The first NDM-CPE isolate per patient, including clinical and screening samples, was selected for WGS analysis, except in a case of different species or different antimicrobial susceptibility pattern, i.e., a change of categorization from susceptible to intermediary/resistant for an antibiotic or vice versa. Bacterial DNA extraction was performed using the EZ1 DNA tissue kit (Qiagen, Hilden, Germany) on the EZ1 Advanced XL device (Qiagen). DNA concentrations were measured with NanoDrop 2000c (Thermo Fisher Scientific, Waltham, MA, USA). DNA extracts were shipped to LGC Group (LGC Genomics, Berlin, Germany), for library preparation and sequencing. WGS was performed on a NextSeq platform, Illumina (San Diego, CA, USA) with a midoutput kit which provides paired-end reads of 150 bp and an output of 32.5 to 39 billion bases for an intended sequencing depth above 50×. An isolate containing the epidemic plasmid was sequenced using Nanopore technology to reconstruct the plasmid with long reads (33). Libraries were prepared using the rapid barcoding SQK-RBK004 kit (Oxford Nanopore Technologies, Oxford, UK). Whole-genome sequencing was performed with a Flongle flow cell (R9.4.1), on a MinION platform (Oxford Nanopore Technologies).

Bioinformatic analysis.

Raw Illumina reads were trimmed and filtered using Trimmomatic v0.39 (34) and Trim Galore v0.5.0 (35). Filters used were Phred score >30 and read length >50 bases. Raw and trimmed read quality were assessed with FastQC v0.11.7 (36).

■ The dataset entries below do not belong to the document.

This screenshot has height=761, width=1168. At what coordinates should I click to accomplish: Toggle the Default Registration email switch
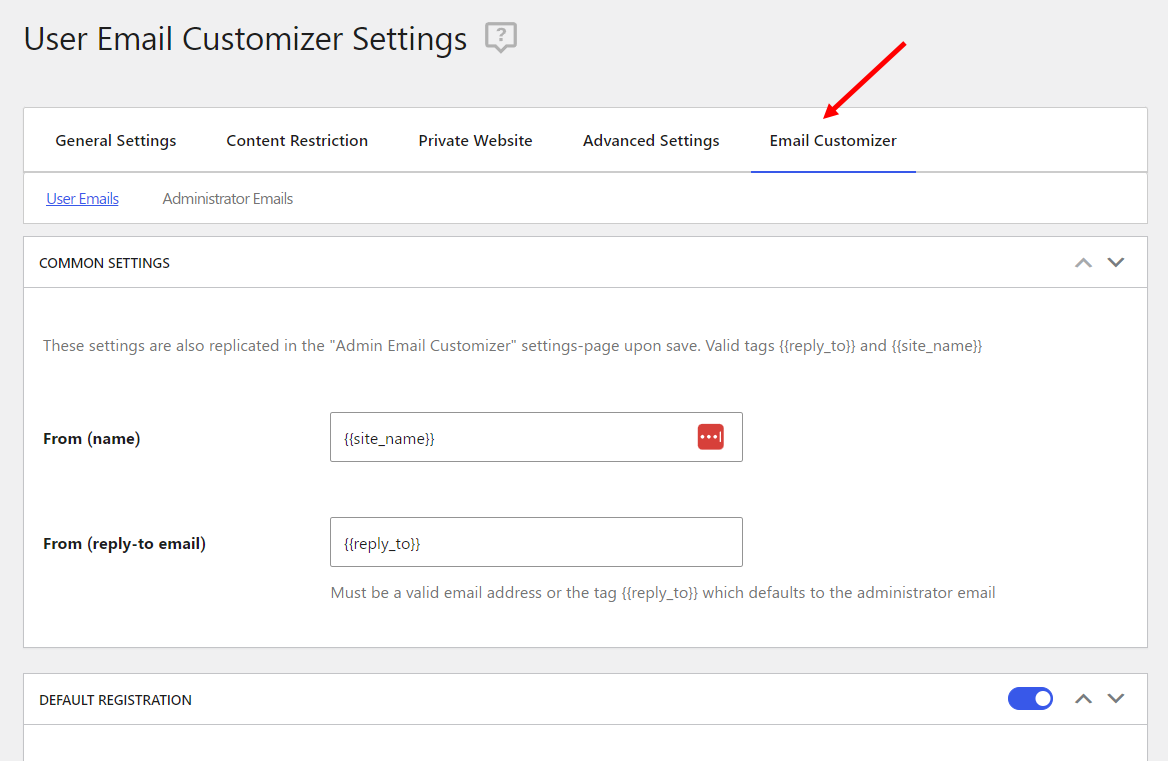pos(1030,699)
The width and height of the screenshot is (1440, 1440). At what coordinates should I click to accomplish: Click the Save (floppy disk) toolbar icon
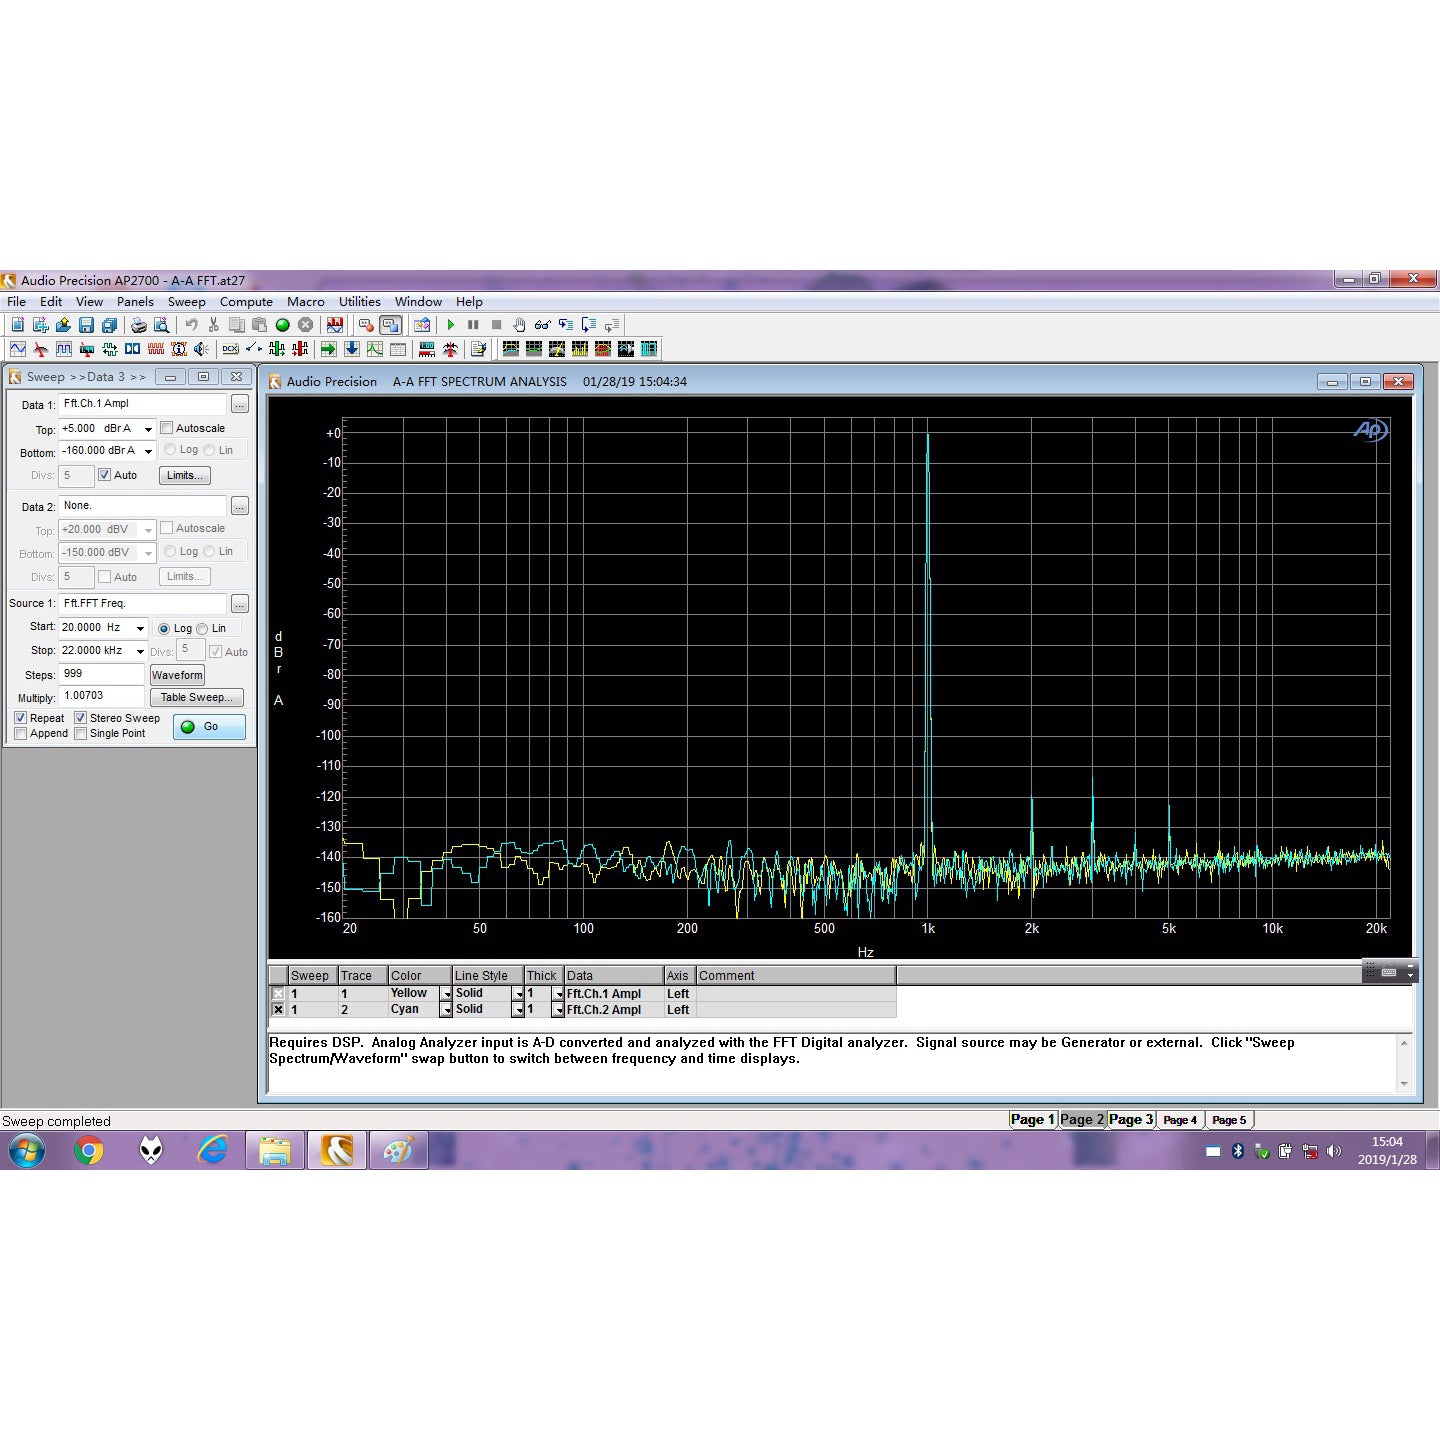click(x=86, y=325)
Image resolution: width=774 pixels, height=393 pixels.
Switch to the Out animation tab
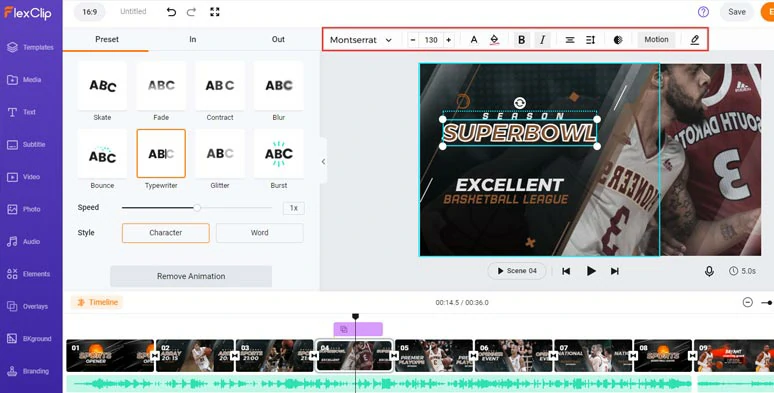click(x=278, y=39)
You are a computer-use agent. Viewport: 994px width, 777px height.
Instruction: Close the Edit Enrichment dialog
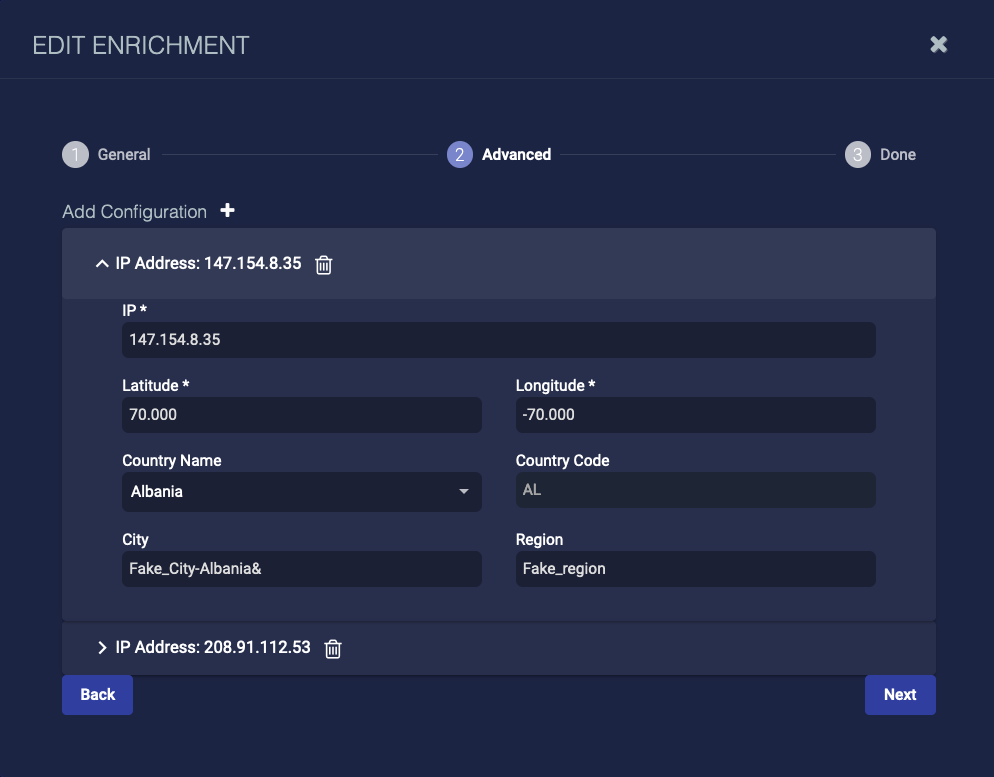tap(938, 44)
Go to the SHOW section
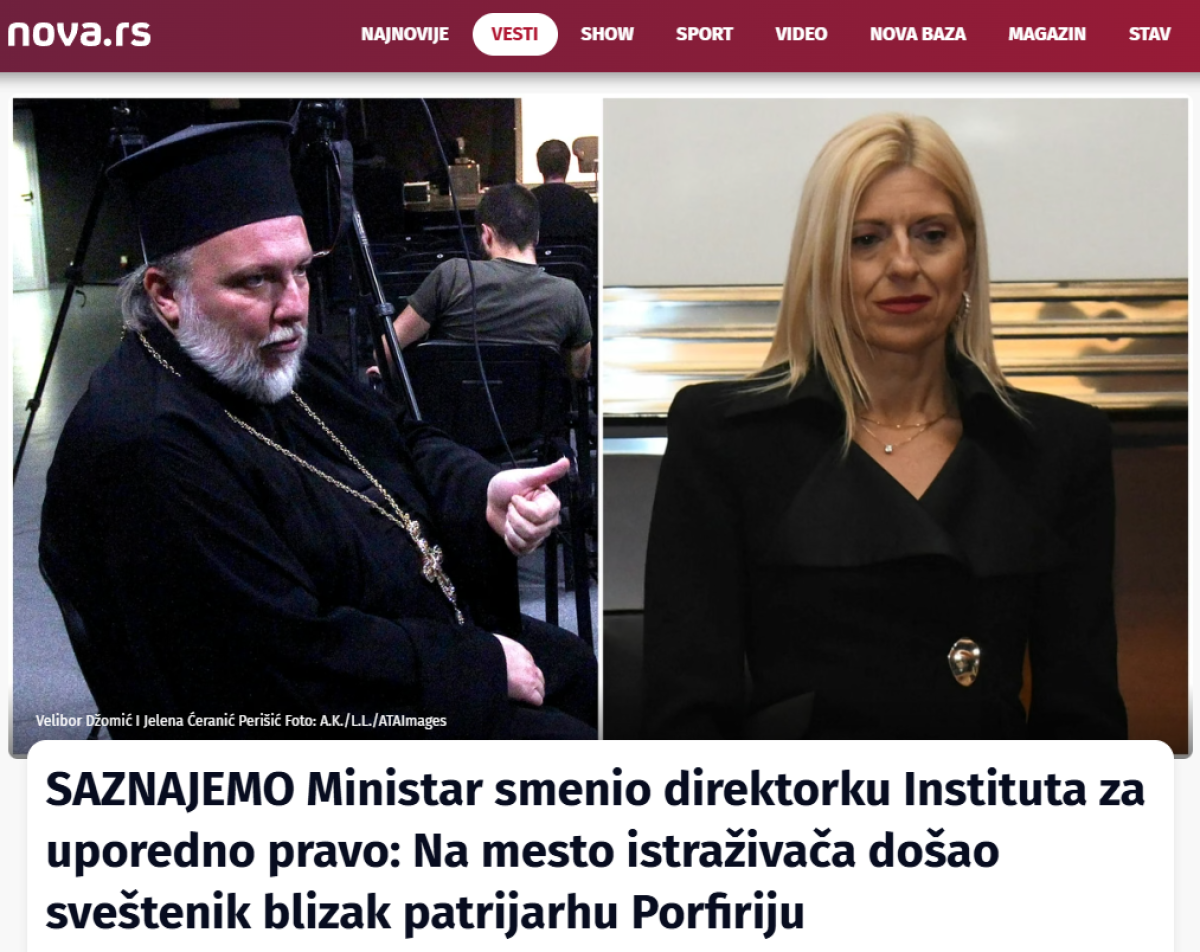This screenshot has width=1200, height=952. tap(607, 34)
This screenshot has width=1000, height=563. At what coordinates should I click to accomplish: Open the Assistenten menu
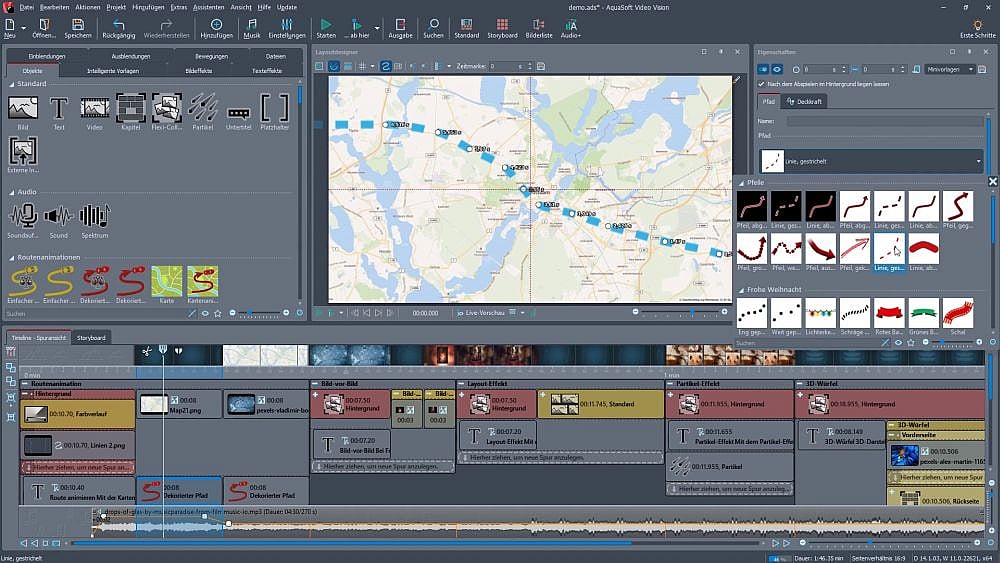[208, 7]
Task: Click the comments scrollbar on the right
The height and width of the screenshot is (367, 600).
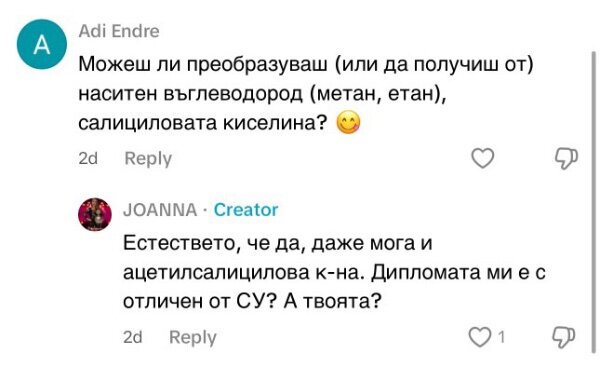Action: [x=593, y=202]
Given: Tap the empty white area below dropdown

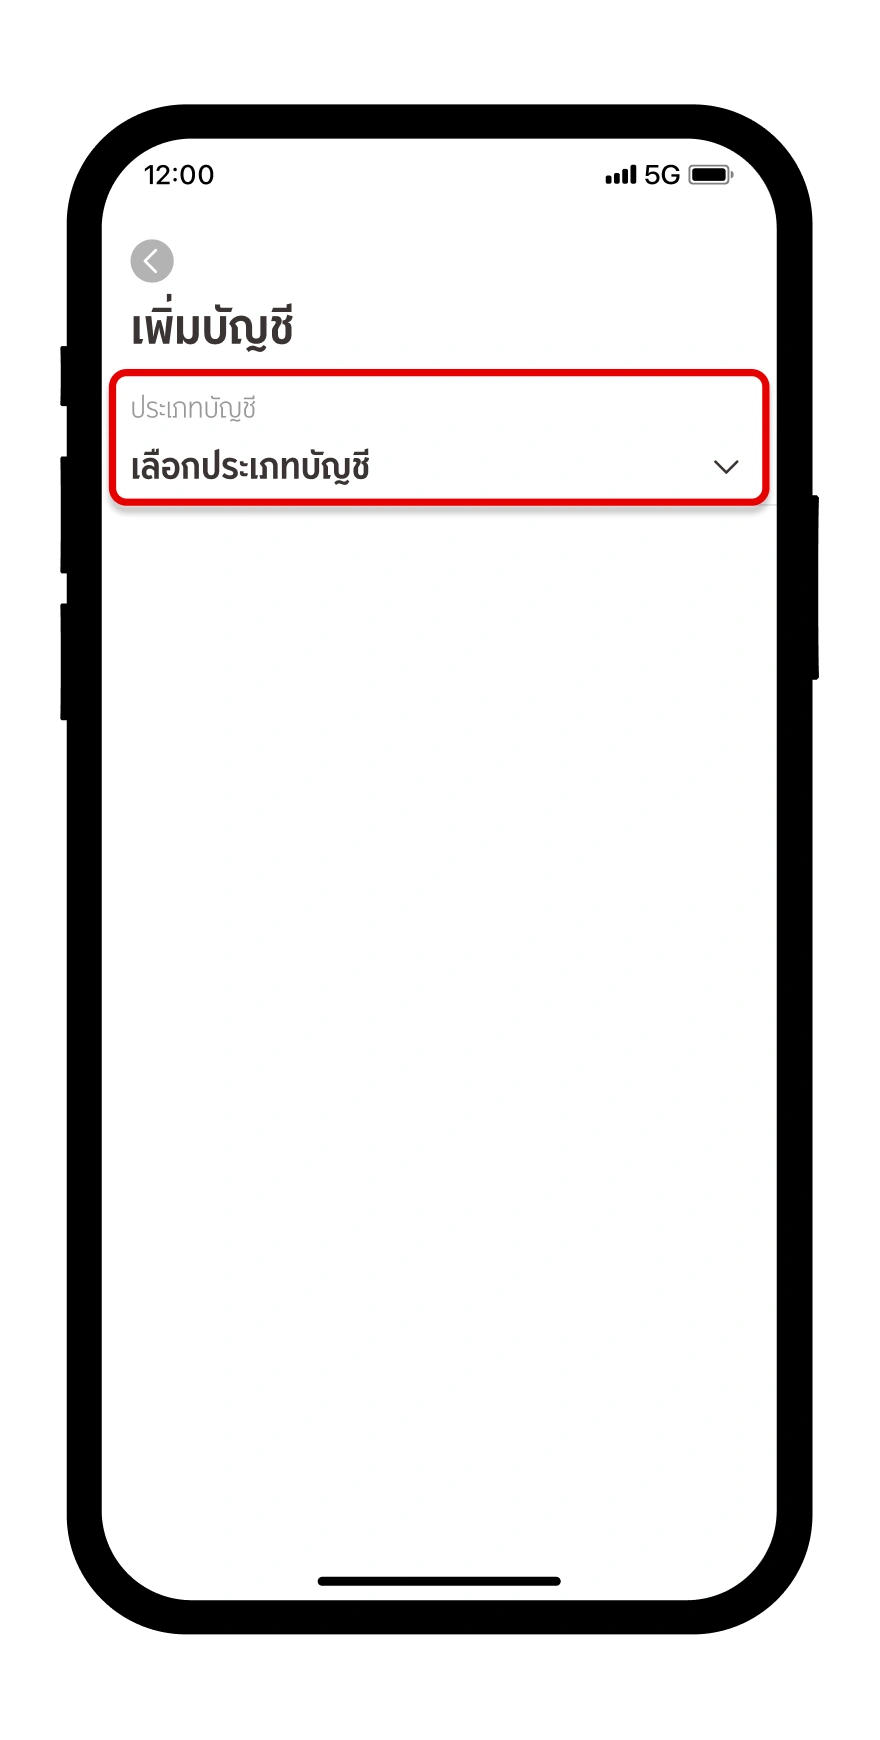Looking at the screenshot, I should 439,1000.
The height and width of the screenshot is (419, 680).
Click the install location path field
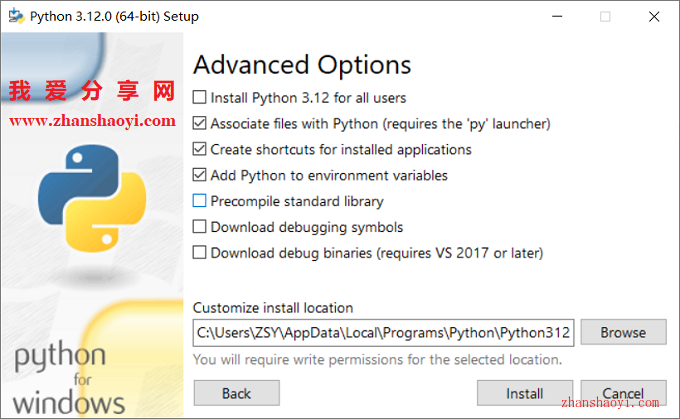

Species identification and cross-contamination were checked with MetaPhlAn v2.0 (37). Genome de novo assemblies were performed with SPAdes v3.12 (38), and assembly quality was examined by QUAST v5 (39). Long read sequences were assembled using Flye 2.9 (40). Gene annotation was performed by Prokka v1.13 (41). Resistance genes and plasmid replicons were identified by Diamond v0.9.22 (42) with ResFinder (2019-02-20 version) and PlasmidFinder (2018-11-20 version) databases, respectively. Multilocus sequence typing (MLST) was achieved with the PubMLST.org database (43). The Kleborate pipeline was used to look for virulence genes in Klebsiella isolates (44). Polysaccharide capsule typing of K. pneumoniae was performed using Kaptive Web (https://kaptive-web.erc.monash.edu/) (45). Phylogeny analyses were performed using Parsnp v1.12 (46), MAFFT v7.407 (47), and PhyML v3.0 (48). K. pneumoniae genomes differing by 18 SNPs or fewer were considered similar (suggesting a high probability of transmission) (15). As no threshold is yet proposed for Klebsiella oxytoca, the same threshold as for K. pneumoniae was used.

Ethics statement.

This study was conducted retrospectively, including only samples that were collected in the routine care of the patient. No additional samples were taken for this study, and no clinical data were collected. This study did not require any specific ethical approval as it used demographic data that were extracted anonymously according to current French regulations. All patients admitted to AP-HP hospitals are informed about the potential use of their data for research purposes.

Data availability.

Raw Illumina sequence data are available from the National Center for Biotechnology Information under BioProject accession number PRJNA738476.